Invoices serve an essential function in the export process. In fact, the only export document that fully describes the entire export transaction is the invoice.
From the buyer to the goods forwarder, customs, the bank, and other parties engaged in the international transaction, everybody needs to know the information on the invoice, and should be filled out with correct information.
When not done properly, it can cause issues, delays, and conflicts.
Today, the Goods and Services Tax (GST) and related legislation that are necessary for intrastate and interstate bills are well known to all export enterprises, large and small. However, problems typically arise when the product is to be shipped outside India.
What is an Export Invoice
An export invoice is a document that lists the goods or services that an exporter provides together with the sum that the importer is responsible for paying, Along with several extra details, the format is rather resemblant to a standard tax invoice.
Importance of raising an Export Invoice
- The export invoice is an evidence document in case of an insurance claim.
- It shows that the specific transaction between the buyer and seller has taken place .
- It is a crucial component of the documentation relating to shipping.
- To determine the actual value of the items and determine the necessary taxes on them, the government authorities may consult the export invoice.

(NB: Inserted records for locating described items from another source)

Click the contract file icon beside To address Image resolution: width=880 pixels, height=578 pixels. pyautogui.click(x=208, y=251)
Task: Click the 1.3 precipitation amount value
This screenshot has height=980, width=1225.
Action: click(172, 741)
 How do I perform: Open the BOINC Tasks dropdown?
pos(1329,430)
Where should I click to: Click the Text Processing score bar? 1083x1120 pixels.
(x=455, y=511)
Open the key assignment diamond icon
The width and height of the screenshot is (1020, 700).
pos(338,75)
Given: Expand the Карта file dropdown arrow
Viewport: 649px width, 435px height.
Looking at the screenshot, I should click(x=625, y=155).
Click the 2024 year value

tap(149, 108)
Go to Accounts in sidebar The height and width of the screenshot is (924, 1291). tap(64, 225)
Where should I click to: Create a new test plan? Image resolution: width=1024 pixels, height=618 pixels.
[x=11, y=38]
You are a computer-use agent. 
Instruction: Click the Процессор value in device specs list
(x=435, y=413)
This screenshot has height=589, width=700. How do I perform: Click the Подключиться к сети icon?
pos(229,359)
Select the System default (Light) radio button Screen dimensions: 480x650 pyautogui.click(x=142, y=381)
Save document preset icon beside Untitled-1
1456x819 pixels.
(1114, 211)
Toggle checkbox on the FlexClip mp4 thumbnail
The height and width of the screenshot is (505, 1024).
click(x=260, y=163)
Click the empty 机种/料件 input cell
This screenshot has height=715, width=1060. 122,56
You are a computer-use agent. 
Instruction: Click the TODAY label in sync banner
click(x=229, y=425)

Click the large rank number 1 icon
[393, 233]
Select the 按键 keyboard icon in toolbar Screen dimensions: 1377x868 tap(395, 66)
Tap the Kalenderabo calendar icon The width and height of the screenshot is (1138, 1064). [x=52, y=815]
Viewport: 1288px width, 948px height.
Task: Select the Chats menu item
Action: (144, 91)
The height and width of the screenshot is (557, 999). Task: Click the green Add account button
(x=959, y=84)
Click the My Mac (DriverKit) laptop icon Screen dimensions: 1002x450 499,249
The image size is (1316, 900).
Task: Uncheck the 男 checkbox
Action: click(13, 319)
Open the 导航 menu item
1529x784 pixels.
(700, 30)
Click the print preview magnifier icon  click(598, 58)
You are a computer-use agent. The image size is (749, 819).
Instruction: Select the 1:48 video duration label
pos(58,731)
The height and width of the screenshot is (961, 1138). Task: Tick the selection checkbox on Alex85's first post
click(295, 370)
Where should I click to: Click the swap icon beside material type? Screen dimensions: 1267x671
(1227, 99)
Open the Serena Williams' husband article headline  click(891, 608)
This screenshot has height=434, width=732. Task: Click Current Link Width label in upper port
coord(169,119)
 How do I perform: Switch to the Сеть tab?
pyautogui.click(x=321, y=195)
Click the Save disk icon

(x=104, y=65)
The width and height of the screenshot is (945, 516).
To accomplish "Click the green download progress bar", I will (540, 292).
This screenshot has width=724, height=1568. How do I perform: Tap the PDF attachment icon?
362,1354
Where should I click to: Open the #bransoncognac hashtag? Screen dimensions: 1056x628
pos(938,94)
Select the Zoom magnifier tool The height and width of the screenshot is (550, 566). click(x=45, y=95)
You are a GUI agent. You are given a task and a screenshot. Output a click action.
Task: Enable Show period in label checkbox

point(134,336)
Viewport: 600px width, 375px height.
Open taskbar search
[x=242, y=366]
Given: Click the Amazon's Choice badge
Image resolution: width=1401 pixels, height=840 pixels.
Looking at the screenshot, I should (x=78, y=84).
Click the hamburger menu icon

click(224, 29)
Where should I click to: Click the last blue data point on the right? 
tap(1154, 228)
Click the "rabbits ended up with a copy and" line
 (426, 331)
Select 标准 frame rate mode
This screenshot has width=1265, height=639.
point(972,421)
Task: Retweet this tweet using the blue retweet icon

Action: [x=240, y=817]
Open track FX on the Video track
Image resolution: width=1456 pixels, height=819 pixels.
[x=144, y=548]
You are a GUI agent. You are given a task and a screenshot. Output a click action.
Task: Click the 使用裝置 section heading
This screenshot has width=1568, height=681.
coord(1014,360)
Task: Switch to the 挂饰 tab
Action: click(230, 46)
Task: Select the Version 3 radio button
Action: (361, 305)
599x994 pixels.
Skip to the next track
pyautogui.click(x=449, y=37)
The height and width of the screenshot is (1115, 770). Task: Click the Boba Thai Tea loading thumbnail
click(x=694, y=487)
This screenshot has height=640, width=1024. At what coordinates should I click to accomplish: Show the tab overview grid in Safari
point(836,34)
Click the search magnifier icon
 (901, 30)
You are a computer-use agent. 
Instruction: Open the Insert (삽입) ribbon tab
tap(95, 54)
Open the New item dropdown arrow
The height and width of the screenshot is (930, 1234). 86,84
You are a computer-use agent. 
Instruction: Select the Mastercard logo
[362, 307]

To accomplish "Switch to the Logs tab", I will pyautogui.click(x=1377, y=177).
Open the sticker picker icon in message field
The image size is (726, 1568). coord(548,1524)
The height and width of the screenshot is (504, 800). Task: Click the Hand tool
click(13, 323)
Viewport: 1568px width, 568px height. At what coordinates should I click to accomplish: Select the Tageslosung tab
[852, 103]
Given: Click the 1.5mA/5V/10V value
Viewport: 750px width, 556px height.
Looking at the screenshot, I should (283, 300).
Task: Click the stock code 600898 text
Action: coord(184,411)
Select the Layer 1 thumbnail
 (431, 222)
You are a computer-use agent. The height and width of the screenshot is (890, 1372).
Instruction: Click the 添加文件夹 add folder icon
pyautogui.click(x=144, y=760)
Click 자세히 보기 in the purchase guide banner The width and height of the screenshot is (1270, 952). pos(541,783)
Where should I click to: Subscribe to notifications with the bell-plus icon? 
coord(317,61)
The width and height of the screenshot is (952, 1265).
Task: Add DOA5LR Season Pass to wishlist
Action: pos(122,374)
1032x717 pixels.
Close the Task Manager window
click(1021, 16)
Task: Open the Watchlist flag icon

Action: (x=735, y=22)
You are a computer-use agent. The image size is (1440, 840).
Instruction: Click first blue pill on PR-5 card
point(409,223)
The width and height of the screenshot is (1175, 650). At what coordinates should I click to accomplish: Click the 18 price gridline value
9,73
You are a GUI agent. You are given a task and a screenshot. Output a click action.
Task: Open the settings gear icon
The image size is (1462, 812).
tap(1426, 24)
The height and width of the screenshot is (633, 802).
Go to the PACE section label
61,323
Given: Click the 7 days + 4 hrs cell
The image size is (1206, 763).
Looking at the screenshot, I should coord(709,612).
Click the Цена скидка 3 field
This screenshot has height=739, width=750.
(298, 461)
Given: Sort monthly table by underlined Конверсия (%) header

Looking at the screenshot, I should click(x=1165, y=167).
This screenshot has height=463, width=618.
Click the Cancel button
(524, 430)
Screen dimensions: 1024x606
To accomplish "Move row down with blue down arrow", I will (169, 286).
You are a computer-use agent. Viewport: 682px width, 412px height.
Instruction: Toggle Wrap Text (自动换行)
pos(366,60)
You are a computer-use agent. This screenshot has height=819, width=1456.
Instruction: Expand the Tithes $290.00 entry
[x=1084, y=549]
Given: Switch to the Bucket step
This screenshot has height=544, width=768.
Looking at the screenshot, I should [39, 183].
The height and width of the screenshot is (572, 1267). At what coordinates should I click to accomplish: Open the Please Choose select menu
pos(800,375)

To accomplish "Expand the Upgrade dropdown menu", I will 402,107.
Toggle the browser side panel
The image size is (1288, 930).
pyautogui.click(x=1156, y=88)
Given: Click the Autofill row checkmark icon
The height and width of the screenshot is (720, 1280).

- The importer may make use of the export invoice to help the items cross customs in the country of destination.
Types of Export Invoices
1. Commercial Invoice
An alternative name for a commercial invoice is “Documents of Contents” because it often contains information required to generate all other documents. Although there is no standard format for commercial invoices, they typically contain the following information:
- Name and address of the seller and buyer
- Order number/ Performa number/ Invoice number
- The description of the goods, along with their quantity and quality
- Terms of sales
- Point of shipping and its destination
- Value of goods
- Advance paid
- Shipping mark or shipping number
- Other certifications required as per regulations
2. Consular Invoice
A certification from the consulate or embassy of the nation to which the products are being exported is required prior to the transportation of the goods abroad. The consular invoice is what it is known as.
The invoice’s main purpose is to give a precise account of the kind of commodities shipped, their quantity, value, and other details to make it simpler to determine the importer’s country’s duties. It speeds up the inspection procedure in the importer’s nation as the consulate there has already evaluated it.
So essentially, a consular invoice is a type of commercial invoice that undergoes detailed scrutiny and verification by the consul, who approves and signs it. The purpose is to ensure that the pricing is accurate, avoiding both overpricing and underpricing, while also exerting control over the imported goods entering the consul’s country.
3. Customs Invoice
Most nations, especially the United States, Canada require it. It must be filled out in the manner specified by the customs office of the importer’s nation. Identifying the customs import value at the port of destination is the main objective. The seller must provide details in a bespoke invoice in addition to the data in the commercial invoice, such as freight value, insurance value, packing costs, and so on.
4. Performa Invoice
It is the exporter’s initial proposal to a potential foreign buyer. It includes information on the kind and quality of the items, their cost, and other crucial details like weight and shipping costs. It is a preliminary invoice with a quotation, and after the customer accepts it, he sends a purchase order to confirm it.
5. Legalized Invoice
The importer’s country’s attorney, who is based in the exporter’s country, has legalized (stamped and certified) this invoice. The only distinction between it and a consular invoice is that the latter is in the required format, whereas the former is not. Typically, Middle Eastern nations demand it.
Documents required in an Export Invoice
- Name, address, and any relevant information, such as the GST number of the exporter.
- The name, shipping address, and billing address of the importer
- Product details, shipment type, and shipping costs
- The HTS (Harmonised Tariff Schedule) classification number
- The invoice’s issuing date, identification number, and total amount
- Country of manufacturing
- Value for conversion rates
- Information on product insurance
- The exporter’s or the authorized person’s physical or digital signature
In international trade activities, export invoices are essential documents. They contain crucial details for all parties involved, serve as proof of the exporter and importer’s transaction, and speed up the tax and customs clearance processes.